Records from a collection
------------------------------------
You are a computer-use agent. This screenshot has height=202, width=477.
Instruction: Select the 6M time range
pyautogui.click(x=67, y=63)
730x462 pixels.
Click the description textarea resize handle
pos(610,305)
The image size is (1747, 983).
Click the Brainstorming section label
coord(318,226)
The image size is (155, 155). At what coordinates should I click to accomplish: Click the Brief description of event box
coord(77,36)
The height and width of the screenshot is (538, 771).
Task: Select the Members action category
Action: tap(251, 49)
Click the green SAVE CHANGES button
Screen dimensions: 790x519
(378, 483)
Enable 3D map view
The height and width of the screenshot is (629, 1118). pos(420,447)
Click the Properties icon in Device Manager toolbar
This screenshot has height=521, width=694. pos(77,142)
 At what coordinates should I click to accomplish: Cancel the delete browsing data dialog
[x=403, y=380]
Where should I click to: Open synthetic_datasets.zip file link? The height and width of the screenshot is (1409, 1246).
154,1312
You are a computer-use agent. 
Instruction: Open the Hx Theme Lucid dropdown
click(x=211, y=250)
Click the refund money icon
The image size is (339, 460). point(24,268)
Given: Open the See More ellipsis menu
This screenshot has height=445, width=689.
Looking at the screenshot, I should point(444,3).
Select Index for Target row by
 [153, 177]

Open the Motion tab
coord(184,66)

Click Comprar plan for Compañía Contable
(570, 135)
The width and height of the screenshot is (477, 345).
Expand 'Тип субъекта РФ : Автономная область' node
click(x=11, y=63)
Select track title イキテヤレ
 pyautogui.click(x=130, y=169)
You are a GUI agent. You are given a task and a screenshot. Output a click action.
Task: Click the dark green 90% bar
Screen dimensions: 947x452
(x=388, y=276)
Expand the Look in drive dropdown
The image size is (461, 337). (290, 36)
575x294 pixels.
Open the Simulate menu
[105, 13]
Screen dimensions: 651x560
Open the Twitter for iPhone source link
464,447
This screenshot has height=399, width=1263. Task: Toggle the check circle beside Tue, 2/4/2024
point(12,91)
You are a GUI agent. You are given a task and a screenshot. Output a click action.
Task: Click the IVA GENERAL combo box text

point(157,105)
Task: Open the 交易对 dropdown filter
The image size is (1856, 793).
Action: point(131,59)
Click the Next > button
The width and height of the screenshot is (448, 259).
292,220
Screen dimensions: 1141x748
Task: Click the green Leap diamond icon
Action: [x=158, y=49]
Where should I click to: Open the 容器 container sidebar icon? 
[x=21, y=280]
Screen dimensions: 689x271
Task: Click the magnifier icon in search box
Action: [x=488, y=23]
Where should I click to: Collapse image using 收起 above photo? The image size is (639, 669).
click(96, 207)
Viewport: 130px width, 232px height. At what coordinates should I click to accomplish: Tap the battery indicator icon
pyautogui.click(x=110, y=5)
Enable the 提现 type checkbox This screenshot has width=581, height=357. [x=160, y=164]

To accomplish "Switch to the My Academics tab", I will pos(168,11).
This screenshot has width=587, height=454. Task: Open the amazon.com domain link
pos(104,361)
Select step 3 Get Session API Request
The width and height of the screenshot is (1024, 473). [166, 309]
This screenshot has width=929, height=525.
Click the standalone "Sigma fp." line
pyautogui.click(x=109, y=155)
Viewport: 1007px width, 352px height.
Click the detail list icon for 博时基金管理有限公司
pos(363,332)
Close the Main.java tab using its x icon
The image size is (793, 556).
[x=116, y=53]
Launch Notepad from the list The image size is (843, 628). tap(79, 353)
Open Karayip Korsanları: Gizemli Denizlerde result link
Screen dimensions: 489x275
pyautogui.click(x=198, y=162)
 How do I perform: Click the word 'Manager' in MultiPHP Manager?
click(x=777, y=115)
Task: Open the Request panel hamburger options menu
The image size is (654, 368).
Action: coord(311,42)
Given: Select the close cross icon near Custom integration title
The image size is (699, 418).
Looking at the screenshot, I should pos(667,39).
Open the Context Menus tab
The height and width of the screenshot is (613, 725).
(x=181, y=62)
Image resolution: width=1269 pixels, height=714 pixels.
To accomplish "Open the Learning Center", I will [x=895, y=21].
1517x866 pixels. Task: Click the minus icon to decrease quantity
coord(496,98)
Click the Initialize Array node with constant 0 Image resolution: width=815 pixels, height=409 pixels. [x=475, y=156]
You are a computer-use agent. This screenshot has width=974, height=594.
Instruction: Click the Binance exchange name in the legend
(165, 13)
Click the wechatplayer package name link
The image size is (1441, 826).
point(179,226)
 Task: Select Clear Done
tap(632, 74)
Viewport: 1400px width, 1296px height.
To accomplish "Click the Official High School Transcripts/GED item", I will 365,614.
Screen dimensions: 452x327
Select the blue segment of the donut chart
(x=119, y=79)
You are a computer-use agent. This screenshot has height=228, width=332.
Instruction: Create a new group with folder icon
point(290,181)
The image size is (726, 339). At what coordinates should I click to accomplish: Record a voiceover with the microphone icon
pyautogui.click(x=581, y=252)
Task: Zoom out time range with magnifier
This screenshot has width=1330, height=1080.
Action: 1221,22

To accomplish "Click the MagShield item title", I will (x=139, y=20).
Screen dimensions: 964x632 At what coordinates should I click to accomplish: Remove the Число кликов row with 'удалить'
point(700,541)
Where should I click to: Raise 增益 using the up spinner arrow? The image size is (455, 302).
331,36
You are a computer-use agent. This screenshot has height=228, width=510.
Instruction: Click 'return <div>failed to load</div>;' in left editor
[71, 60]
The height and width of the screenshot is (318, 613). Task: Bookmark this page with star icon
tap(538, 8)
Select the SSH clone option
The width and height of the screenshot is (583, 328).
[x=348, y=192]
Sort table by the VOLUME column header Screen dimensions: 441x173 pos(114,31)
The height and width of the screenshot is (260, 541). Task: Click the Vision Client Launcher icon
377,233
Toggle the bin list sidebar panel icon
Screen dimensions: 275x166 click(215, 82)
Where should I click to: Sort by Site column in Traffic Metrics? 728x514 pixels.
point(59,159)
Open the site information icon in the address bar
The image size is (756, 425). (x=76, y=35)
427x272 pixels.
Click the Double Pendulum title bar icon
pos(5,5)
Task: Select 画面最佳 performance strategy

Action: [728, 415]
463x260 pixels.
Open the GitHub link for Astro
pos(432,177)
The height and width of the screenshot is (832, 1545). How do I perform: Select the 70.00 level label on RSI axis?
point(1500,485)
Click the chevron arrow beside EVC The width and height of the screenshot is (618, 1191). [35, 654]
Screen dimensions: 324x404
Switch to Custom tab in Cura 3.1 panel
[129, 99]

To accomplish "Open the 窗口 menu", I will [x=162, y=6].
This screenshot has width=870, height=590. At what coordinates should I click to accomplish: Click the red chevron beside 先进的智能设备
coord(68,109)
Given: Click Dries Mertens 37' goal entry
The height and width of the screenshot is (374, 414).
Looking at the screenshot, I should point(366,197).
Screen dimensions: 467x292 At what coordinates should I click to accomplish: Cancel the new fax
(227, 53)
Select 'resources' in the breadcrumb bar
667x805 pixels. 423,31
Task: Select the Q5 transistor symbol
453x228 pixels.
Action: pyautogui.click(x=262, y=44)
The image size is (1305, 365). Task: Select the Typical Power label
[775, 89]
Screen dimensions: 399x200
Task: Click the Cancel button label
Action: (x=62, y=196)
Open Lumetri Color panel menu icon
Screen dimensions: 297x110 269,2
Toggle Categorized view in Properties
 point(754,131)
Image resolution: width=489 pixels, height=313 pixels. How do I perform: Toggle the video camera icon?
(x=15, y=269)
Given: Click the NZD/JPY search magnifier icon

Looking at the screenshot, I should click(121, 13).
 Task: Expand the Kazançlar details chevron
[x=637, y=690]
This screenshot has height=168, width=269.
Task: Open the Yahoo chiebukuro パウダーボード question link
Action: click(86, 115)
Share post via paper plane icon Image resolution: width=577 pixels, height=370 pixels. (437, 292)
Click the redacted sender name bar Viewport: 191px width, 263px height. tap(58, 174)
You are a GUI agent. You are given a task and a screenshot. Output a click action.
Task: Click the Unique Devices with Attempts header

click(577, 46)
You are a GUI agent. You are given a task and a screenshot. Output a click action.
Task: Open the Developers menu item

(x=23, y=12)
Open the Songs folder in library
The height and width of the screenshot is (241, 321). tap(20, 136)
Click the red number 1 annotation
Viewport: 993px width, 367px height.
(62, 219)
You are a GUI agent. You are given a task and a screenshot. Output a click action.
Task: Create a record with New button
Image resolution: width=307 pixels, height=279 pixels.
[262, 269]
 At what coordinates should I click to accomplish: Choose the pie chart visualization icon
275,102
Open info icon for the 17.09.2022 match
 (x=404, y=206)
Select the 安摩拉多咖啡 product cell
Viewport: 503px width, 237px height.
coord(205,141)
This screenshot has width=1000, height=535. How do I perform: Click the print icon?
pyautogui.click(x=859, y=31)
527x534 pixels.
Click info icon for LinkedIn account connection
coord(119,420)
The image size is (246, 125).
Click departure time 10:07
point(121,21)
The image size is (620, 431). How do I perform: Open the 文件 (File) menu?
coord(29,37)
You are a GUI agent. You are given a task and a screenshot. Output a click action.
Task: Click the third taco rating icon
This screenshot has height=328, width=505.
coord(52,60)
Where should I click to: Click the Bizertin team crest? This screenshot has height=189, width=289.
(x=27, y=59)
------------------------------------
**Prompt**
Filter the entries above down to the lines that hold the word "computer", and copy those lines.

**Solution to this exercise**
You are a computer-use agent. This screenshot has height=202, width=477.
You are a computer-use agent. 
You are a computer-use agent. This screenshot has width=974, height=594.
You are a computer-use agent. This screenshot has height=228, width=332.
You are a computer-use agent. This screenshot has height=228, width=510.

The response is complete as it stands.